# Wer hat den schönsten Körper?



## dhaddy (14 Okt. 2012)

Wer hat den schönsten Körper? Was liebt man an diesem Star?


----------



## neman64 (14 Okt. 2012)

Es kann nur eine geben



 

Barbara Schöneberger


----------



## ssiiggi (14 Okt. 2012)

mir fehlt Collien oder Annemarie in der Umfrage


----------



## Rumpelmucke (15 Okt. 2012)

Von denen? Keine.


----------



## comatron (15 Okt. 2012)

Natürlich (und die fehlt hier unverständlicherweise) Schneewittchen bei den sieben Zwergen hinter den sieben Bergen mit den sieben Bäumen.


----------



## eis (15 Okt. 2012)

Rumpelmucke schrieb:


> Von denen?
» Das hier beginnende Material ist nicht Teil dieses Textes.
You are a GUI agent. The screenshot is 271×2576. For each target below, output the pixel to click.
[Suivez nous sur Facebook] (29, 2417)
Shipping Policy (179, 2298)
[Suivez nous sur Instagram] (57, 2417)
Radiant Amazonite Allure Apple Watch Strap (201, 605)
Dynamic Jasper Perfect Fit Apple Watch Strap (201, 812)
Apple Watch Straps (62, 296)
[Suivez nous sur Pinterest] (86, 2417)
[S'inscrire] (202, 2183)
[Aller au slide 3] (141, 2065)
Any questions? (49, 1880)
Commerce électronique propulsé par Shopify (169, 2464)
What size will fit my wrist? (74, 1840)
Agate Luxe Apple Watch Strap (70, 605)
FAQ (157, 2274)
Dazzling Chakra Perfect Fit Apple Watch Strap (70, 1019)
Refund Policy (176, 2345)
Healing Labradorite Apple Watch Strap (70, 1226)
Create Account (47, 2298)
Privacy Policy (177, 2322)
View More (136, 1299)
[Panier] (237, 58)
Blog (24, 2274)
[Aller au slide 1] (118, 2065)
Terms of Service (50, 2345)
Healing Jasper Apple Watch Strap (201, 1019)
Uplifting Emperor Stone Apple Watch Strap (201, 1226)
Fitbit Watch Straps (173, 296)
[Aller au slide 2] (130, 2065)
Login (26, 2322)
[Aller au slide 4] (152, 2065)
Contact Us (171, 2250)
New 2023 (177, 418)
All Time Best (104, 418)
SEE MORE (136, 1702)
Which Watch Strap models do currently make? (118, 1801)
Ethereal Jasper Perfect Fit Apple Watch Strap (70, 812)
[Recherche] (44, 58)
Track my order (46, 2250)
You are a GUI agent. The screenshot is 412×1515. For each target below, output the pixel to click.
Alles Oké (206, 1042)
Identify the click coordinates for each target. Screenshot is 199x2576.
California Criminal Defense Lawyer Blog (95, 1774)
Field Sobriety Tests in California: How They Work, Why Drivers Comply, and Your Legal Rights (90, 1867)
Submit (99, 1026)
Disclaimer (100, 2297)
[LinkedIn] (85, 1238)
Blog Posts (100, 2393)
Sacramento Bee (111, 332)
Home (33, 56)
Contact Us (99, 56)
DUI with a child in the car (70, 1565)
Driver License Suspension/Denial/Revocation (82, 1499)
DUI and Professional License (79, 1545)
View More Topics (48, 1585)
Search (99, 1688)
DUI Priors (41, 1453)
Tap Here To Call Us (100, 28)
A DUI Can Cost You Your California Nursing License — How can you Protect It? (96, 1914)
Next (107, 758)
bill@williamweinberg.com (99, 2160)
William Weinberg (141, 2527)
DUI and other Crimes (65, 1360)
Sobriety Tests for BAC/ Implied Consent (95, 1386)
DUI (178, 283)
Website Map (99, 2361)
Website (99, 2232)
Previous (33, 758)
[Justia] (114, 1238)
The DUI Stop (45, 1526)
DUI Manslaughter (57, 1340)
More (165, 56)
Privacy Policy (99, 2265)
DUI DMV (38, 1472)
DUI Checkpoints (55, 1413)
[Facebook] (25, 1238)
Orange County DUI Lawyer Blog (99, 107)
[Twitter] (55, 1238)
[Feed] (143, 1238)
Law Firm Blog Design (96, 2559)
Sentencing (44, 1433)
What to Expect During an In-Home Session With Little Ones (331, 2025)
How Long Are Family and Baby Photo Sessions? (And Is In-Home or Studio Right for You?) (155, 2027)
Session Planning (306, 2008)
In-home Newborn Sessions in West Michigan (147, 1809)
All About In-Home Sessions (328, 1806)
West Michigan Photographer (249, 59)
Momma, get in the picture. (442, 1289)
Keine.



.... nicht mal im Ansatz !!


----------



## Death Row (15 Okt. 2012)

Man sollte die Frage in "Wer hat die dicksten Hupen?" umbenennen. Das würde viel eher passen. Mir sagt keine der Damen zu, nääh!


----------



## MUH (15 Okt. 2012)

Wenn von denen dann die Ferres.


----------